ソフトバンク上林誠知外野手(22)が稲葉ジャパン入りに向け、値千金の1発を放った。3回に試合を決める逆転10号3ラン。プロ4年目で初となる2桁本塁打で、打ち方がそっくりな侍ジャパン新監督に存在を猛アピールした。チームは日本ハム戦13勝目で、早くも今季の勝ち越しが決定。4連勝で貯金を今季最多の30とし、試合のなかった首位楽天とのゲーム差をマイナス0・5にした。

 侍新監督発表の翌日が、22歳の誕生日。まさに稲葉ジャパンの申し子だ! とばかりに、上林が試合を決める1発を放った。デスパイネの適時打で1点を奪い、2点ビハインドで迎えた3回1死一、二塁。
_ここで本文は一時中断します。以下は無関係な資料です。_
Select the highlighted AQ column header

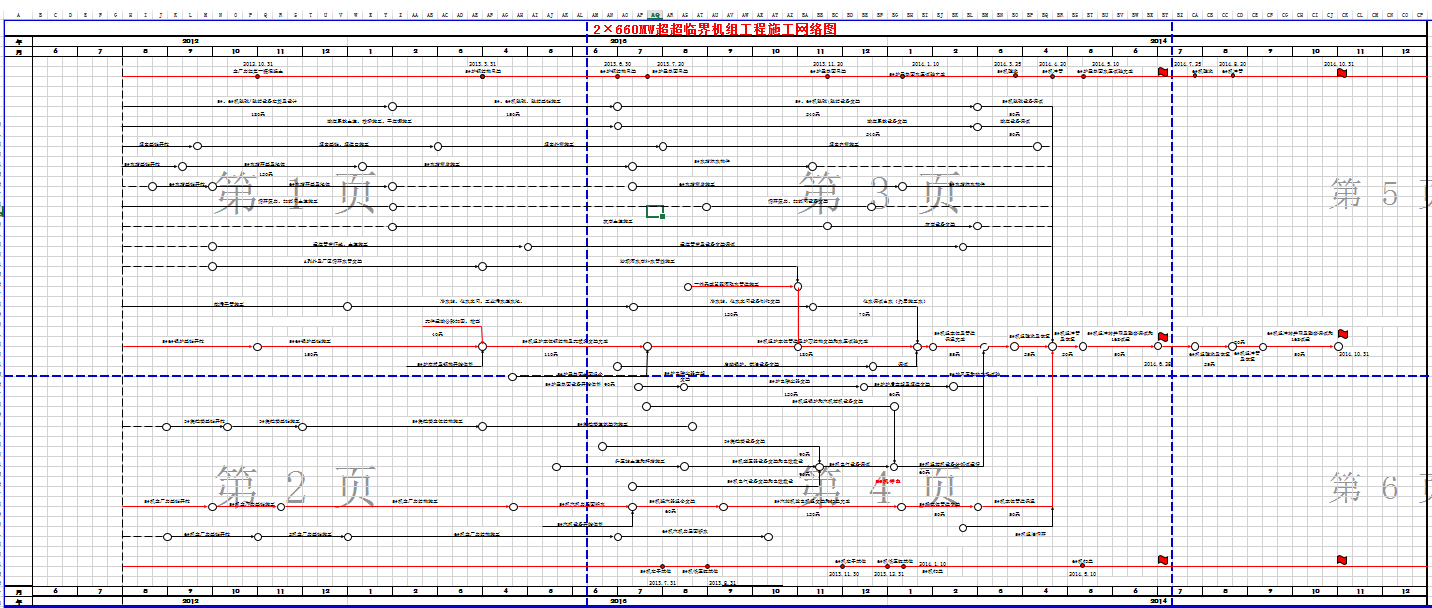[x=654, y=15]
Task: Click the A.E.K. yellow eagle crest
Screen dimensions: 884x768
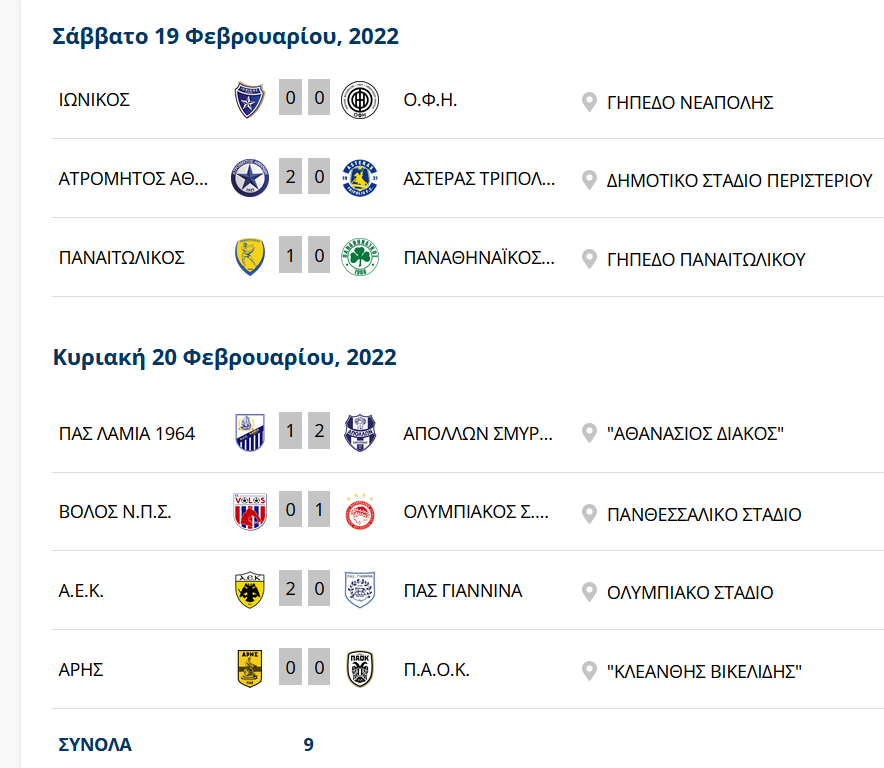Action: point(249,590)
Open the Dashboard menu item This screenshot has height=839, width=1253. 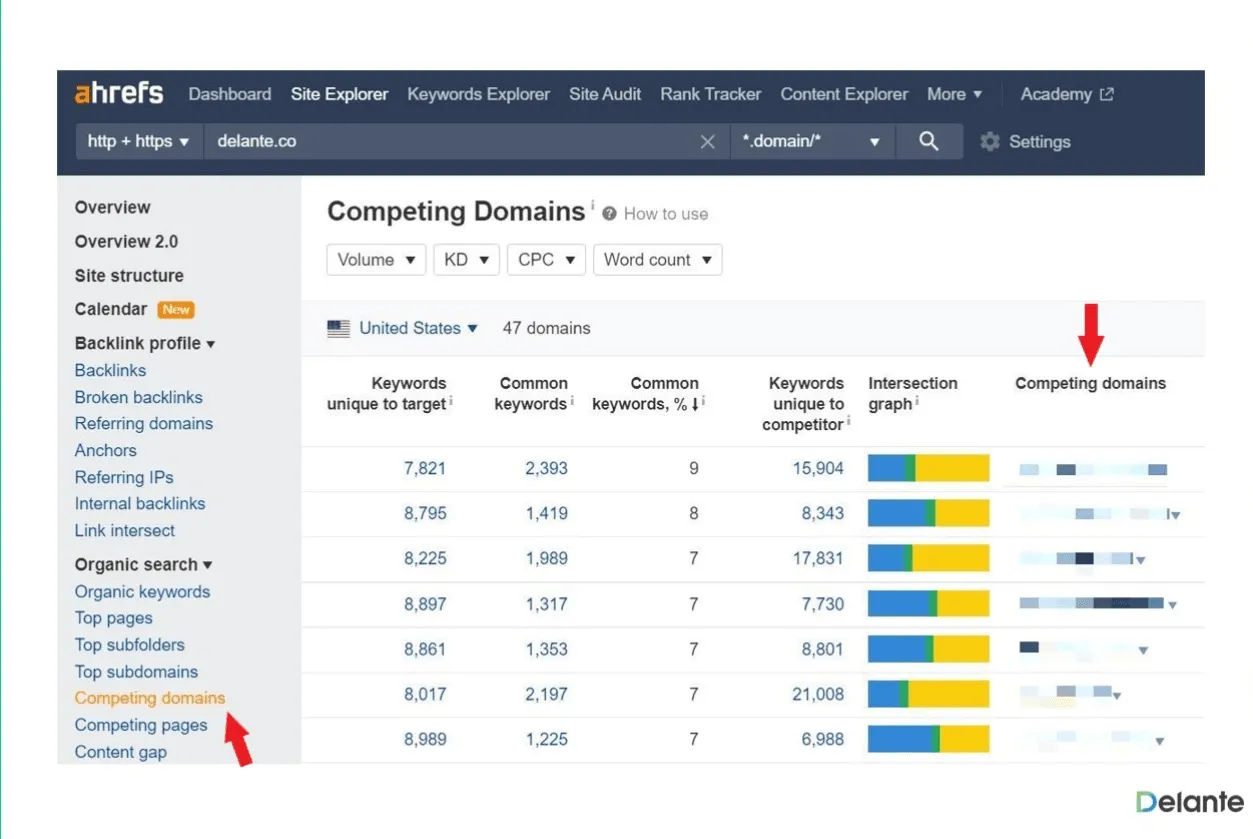point(229,93)
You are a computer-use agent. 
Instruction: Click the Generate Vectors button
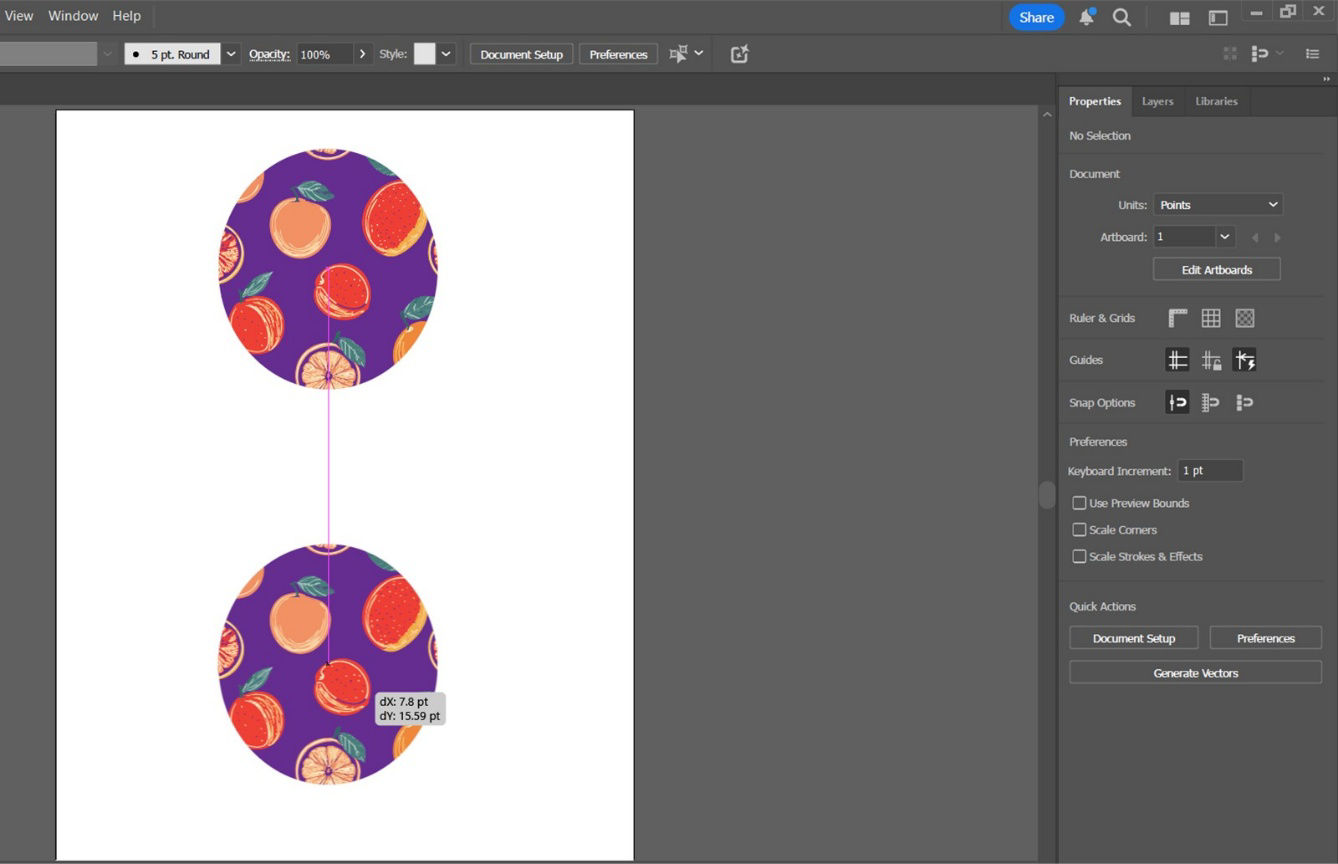[x=1195, y=673]
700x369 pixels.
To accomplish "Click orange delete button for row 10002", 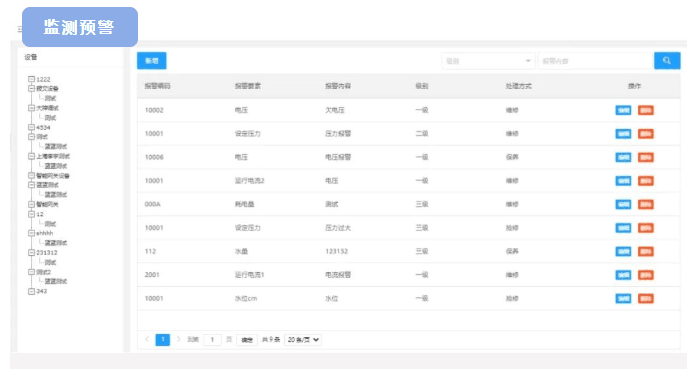I will (x=646, y=110).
右越え逆転10号3ランだ。球宴明けから不振に陥り、前日30日には右翼先発の座を真砂に譲った。スタメン落ちの危機にひんしていたが、17打席ぶりのヒットで、プロ4年目で初となる2桁10号に到達した。

 「最近全く打ててなくて、そういう時期だと思うしかなかった。泣きそうでしたが、今日は打ててよかったです。2桁いったことで今後は気持ち的にも楽になる」。1イニング5得点のビッグイニングを演出。流れを一気に引き戻した。今日1日は22歳の誕生日で「21歳の有終の美を飾れました」と笑った。